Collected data

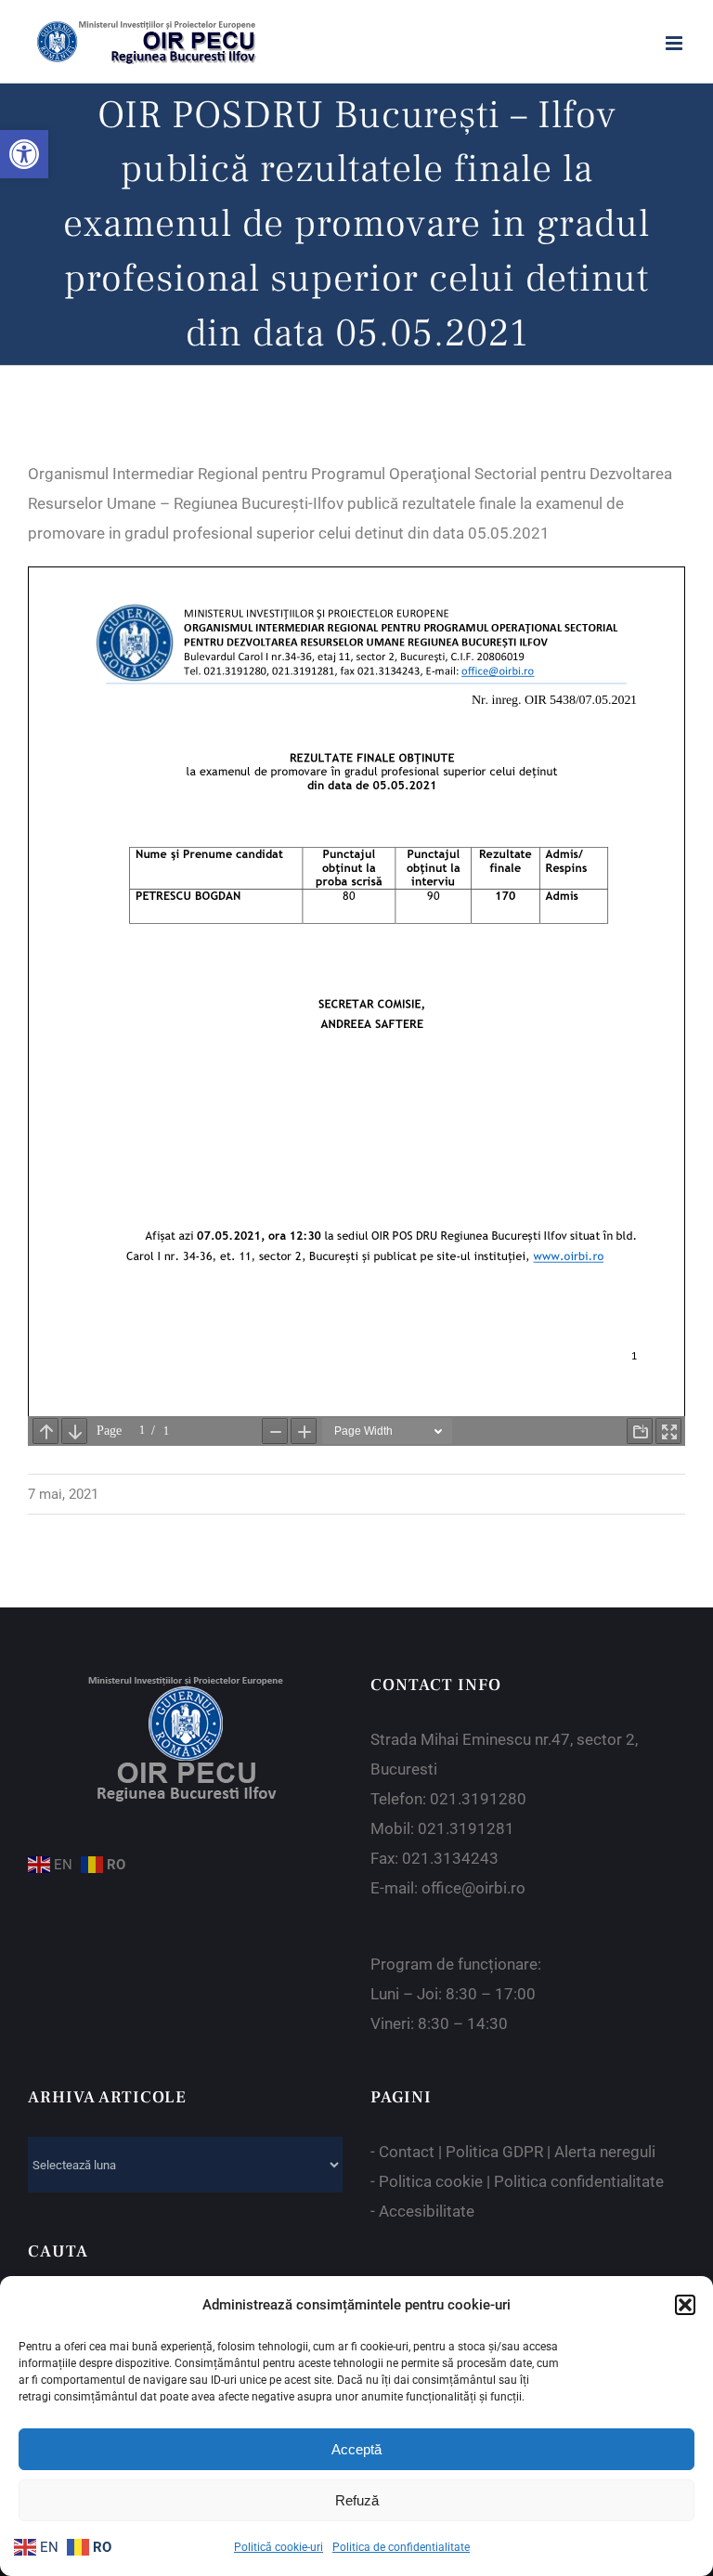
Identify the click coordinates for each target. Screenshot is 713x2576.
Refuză (357, 2500)
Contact (406, 2151)
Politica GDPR (494, 2151)
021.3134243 (450, 1858)
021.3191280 (478, 1798)
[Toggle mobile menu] (675, 43)
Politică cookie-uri (278, 2547)
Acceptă (356, 2449)
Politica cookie (431, 2181)
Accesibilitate (426, 2211)
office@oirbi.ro (473, 1888)
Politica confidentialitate (579, 2181)
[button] (24, 154)
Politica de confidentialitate (401, 2547)
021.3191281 (466, 1828)
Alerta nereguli (604, 2151)
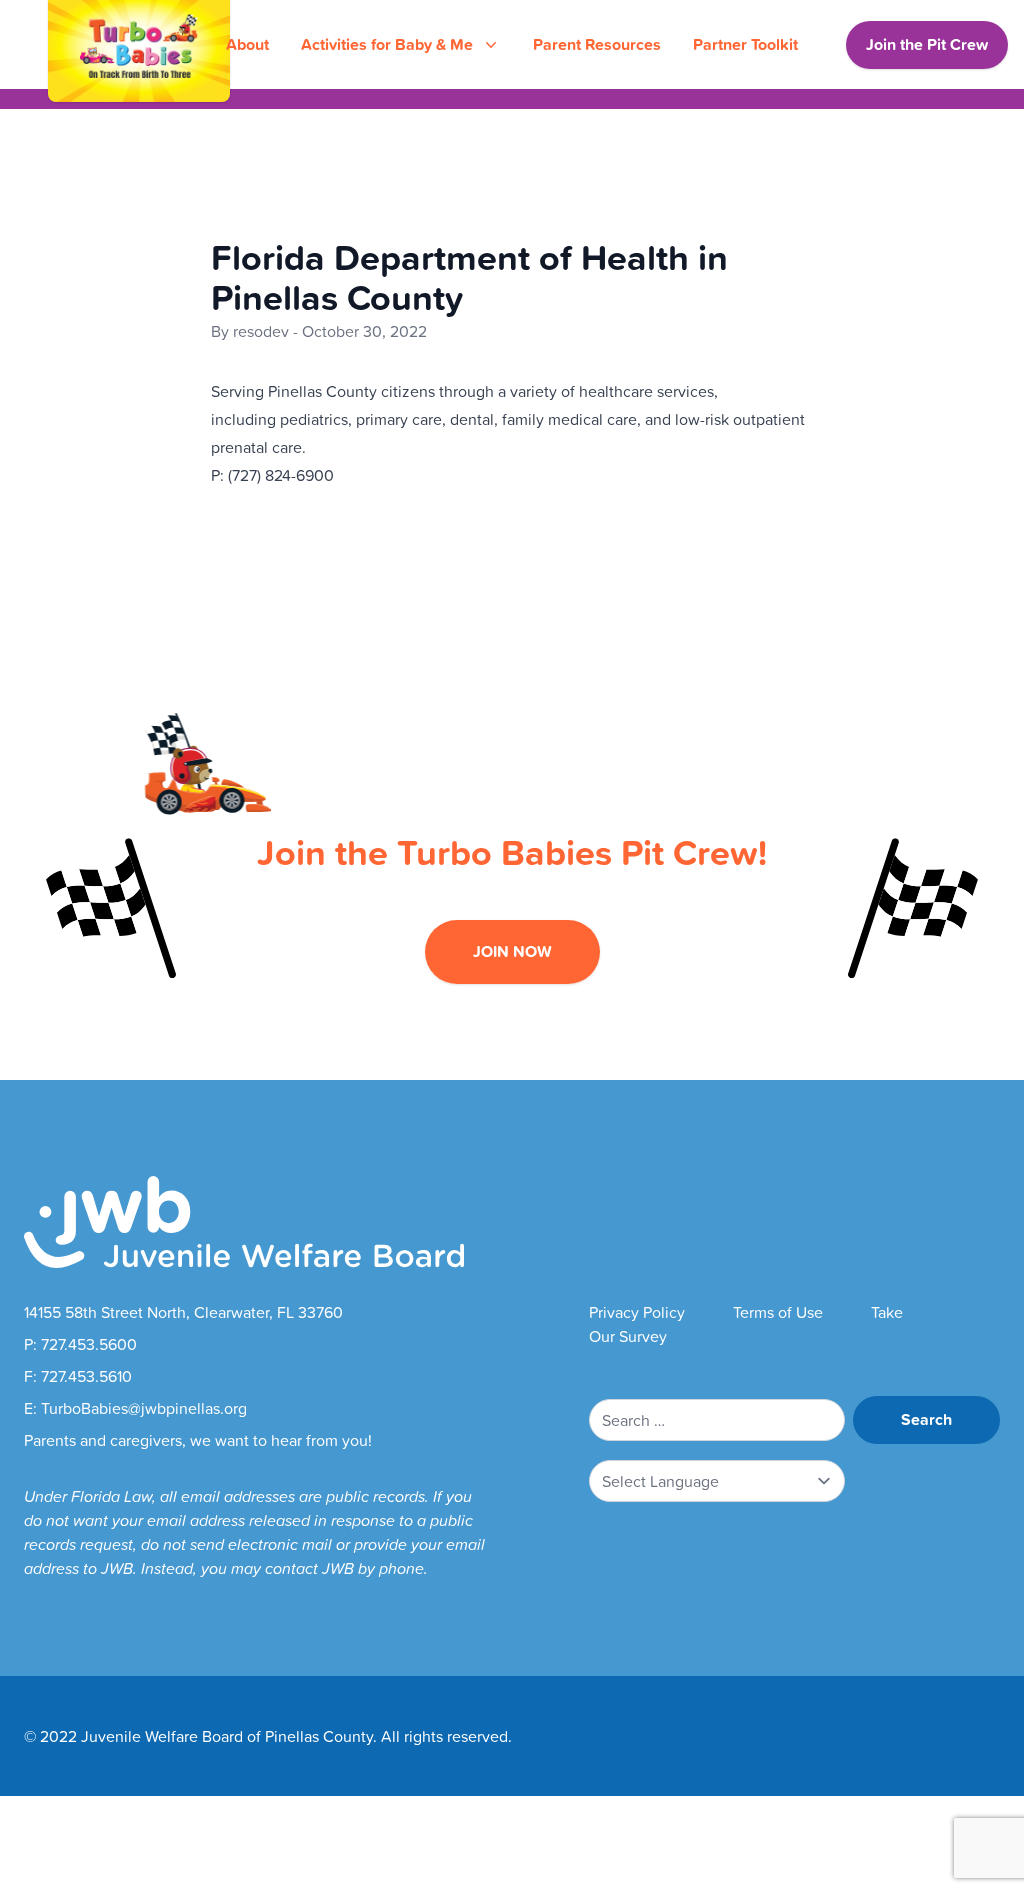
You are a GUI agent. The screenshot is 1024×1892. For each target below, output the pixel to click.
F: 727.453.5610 (78, 1376)
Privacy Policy (637, 1312)
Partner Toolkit (745, 44)
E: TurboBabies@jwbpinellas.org (135, 1408)
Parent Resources (597, 44)
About (247, 44)
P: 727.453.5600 (80, 1344)
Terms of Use (778, 1312)
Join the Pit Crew (927, 44)
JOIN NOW (512, 951)
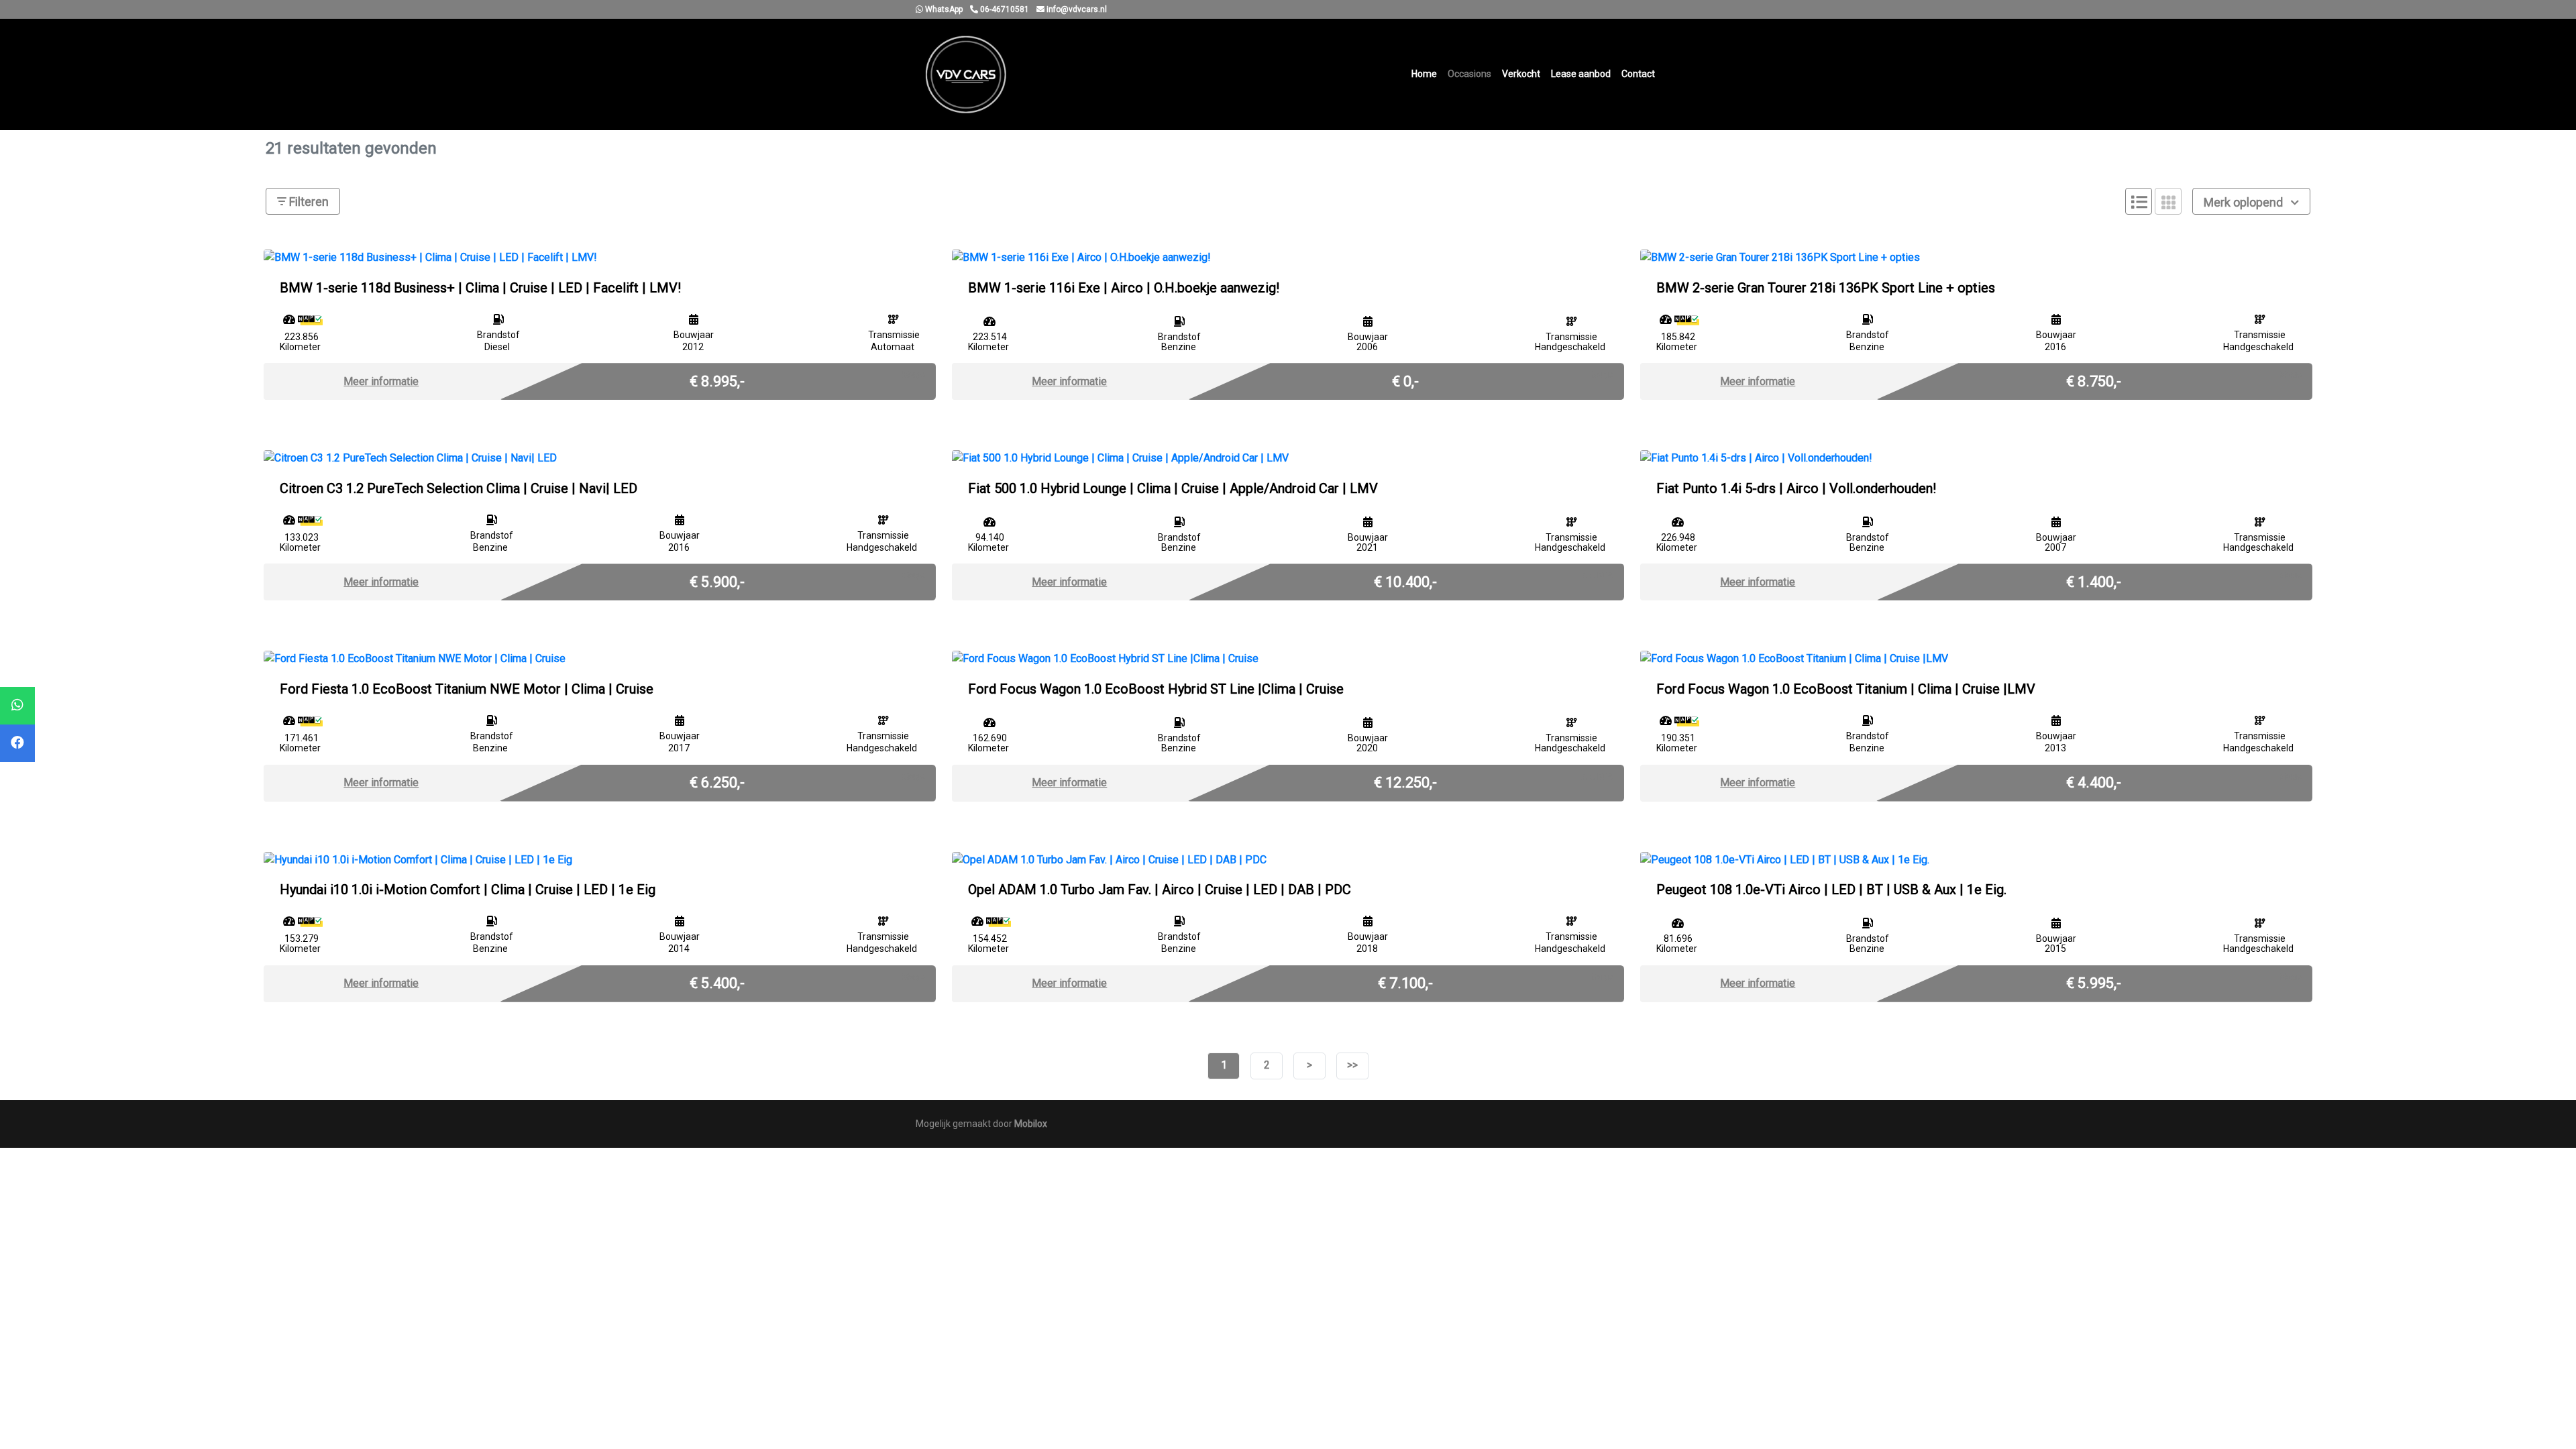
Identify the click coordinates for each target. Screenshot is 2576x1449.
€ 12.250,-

What you need to do. Your answer must be the lines from the line containing "E: TurboBabies@jwbpinellas.org (135, 1408)" through the final line of the data, written out exactly, both ends included and pictures left out.

Result of the task.
E: TurboBabies@jwbpinellas.org (135, 1408)
Parent Resources (597, 44)
About (247, 44)
P: 727.453.5600 (80, 1344)
Terms of Use (778, 1312)
Join the Pit Crew (927, 44)
JOIN NOW (512, 951)
Identify the click coordinates for each target. Screenshot is 2576x1449.
€ 12.250,-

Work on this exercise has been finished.